REPUBLIKA.CO.ID, JAKARTA -- Pemerasan yang diduga dilakukan oleh Menteri Energi dan Sumber Daya Manusia Jero Wacik digunakan untuk pencitraan.
"Dana itu diduga digunakan untuk kepentingan pribadi, pihak ketiga dan pencitraan JW (Jero Wacik)," kata Wakil Ketua KPK Bambang Widjojanto melalui pesan singkat yang diterima di Jakarta, Kamis.
KPK pada Rabu (3/9) mengumumkan penetapan Jero Wacik sebagai tersangka dugaan tindak pidana korupsi dalam bentuk pemerasan terkait sejumlah kegiatan di Kementerian ESDM pada jabatannya sebagai menteri Energi dan Sumber Daya Mineral 2011-2013.
KPK menduga Jero Wacik melakukan pemerasan untuk memperbesar dana operasional menteri (DOM) dalam tiga modus yaitu menghimpun pendapatan dari biaya pengadaan yang dianggarkan Kementerian ESDM, meminta pengumpulan dana dari rekanan untuk program-program tertentu, menganggarkan kegiatan rapat rutin tapi rapat itu ternyata fiktif.
Total dana yang diduga diterima oleh Sekretaris Majelis Tinggi Partai Demokrat itu adalah Rp9,9 miliar.
"Dana itu diduga berasal dari 'kick back' rekanan di suatu kegiatan tertentu dan juga kegiatan lainnya, tapi maaf tidak bisa dirinci lebih jauh," ungkap Bambang.
Namun Bambang menegaskan bahwa pasca dilantik sebagai menteri ESDM, Jero Wacik meminta tambahan Dana Operasional Menteri (DOM) karena plafon yang diterimanya tidak mencukupi.
Juru Bicara KPK Johan Budi saat ditemui juga menolak untuk menjelaskan mengenai pihak yang diduga diperas.

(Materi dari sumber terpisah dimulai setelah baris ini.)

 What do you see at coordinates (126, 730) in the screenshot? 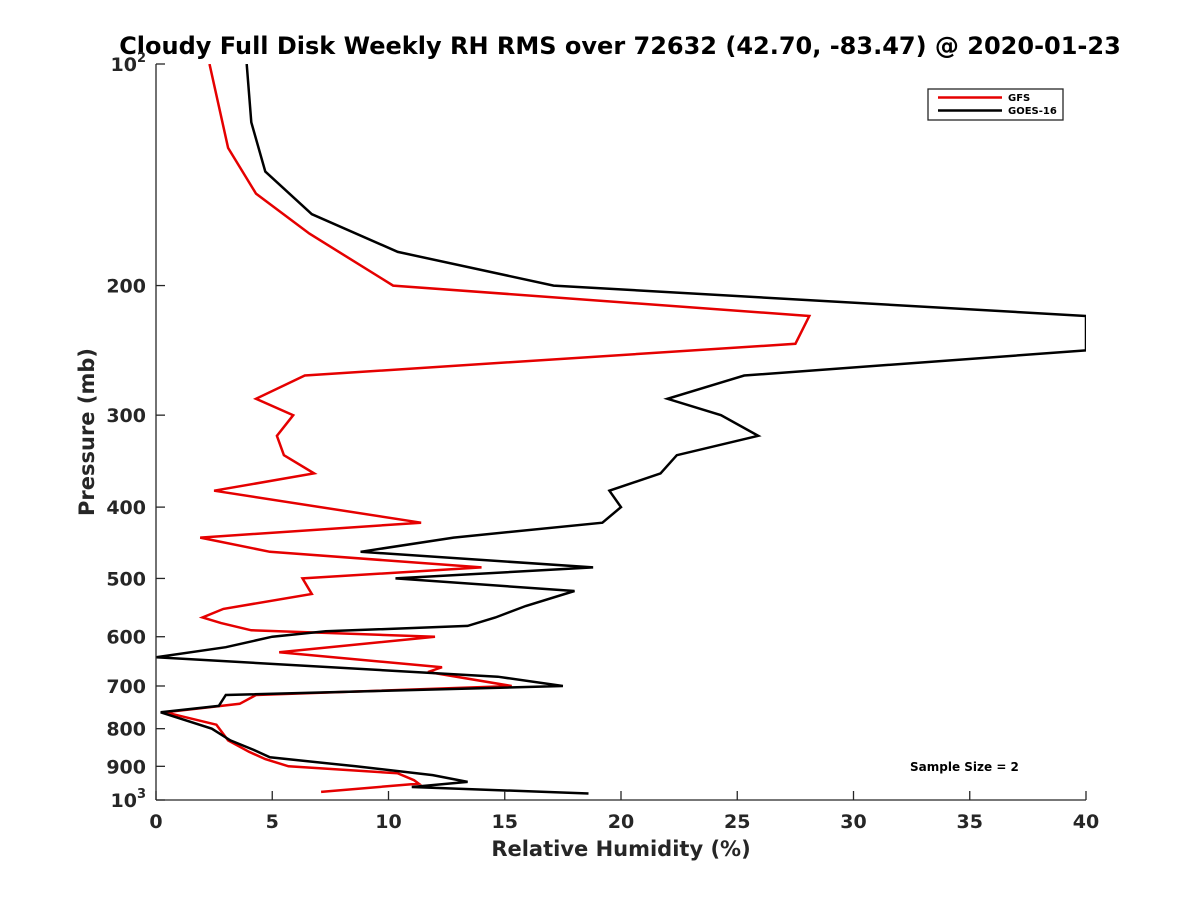
I see `y-tick-label: 800` at bounding box center [126, 730].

"Saya kira titik terang itu ada, tapi di penyidik pasti tahu karena begitu menetapkan dugaan pemerasan berarti penyidik punya data maupun keterangan pihak yang diduga dipaksa atau diperas JW," kata Johan.
Johan pun menjelaskan bahwa pemeriksaan terhadap Jero akan dilakukan setelah pemeriksaan saksi.

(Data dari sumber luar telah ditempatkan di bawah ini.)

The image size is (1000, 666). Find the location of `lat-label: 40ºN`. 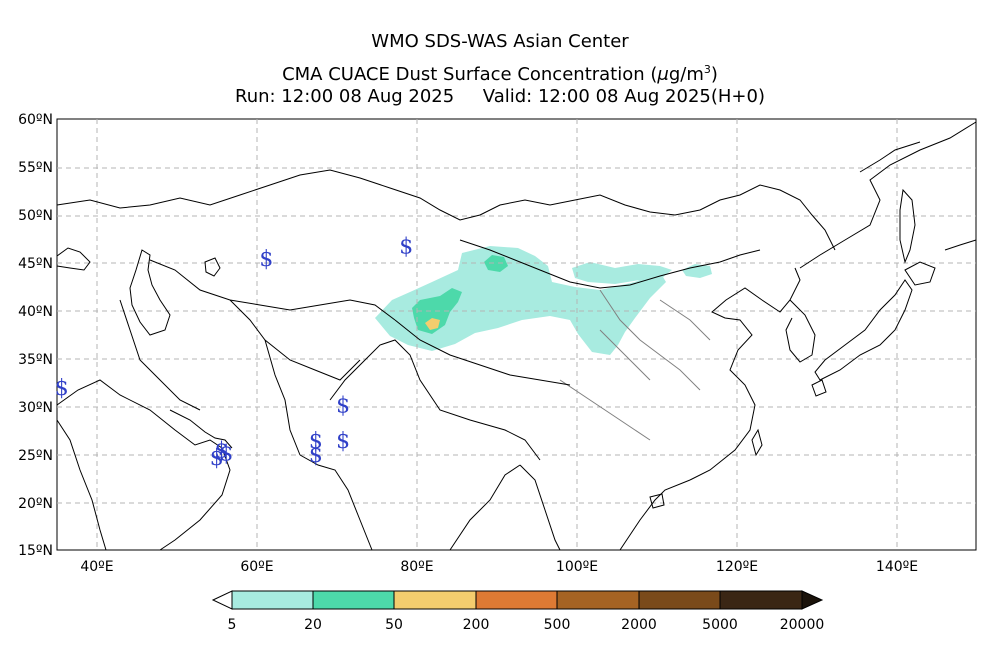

"Belum ada, biasanya yang diperiksa duluan adalah saksi-saksi. Mungkin tidak terlalu lama," tambah Johan.
KPK menyangkakan Jero Wacik dengan pasal 12 huruf e atau pasal 23 Undang-undang No 31 tahun 1999 jo UU No 20 tahun 2001 jo pasal 421 KUHP.

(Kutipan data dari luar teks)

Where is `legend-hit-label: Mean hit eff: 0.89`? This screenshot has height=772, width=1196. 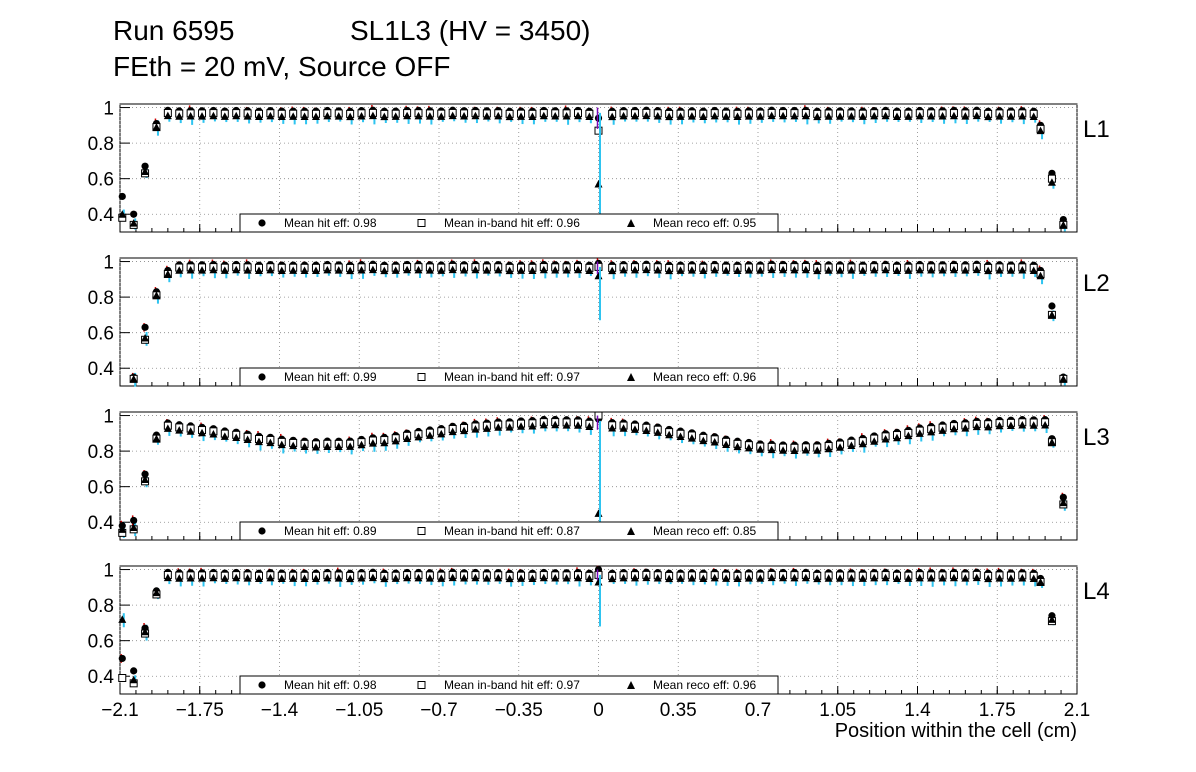 legend-hit-label: Mean hit eff: 0.89 is located at coordinates (330, 531).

Pasal 12 huruf e mengatur mengenai penyelenggara negara yang dengan maksud menguntungkan diri sendiri atau orang lain secara melawan hukum, atau dengan menyalahgunakan kekuasaannya memaksa seseorang memberikan sesuatu, membayar untuk mengerjakan sesuatu bagi dirinya sendiri yaitu pasal mengenai pemerasan dengan ancaman pidana maksimal 20 tahun dan denda paling banyak Rp1 miliar.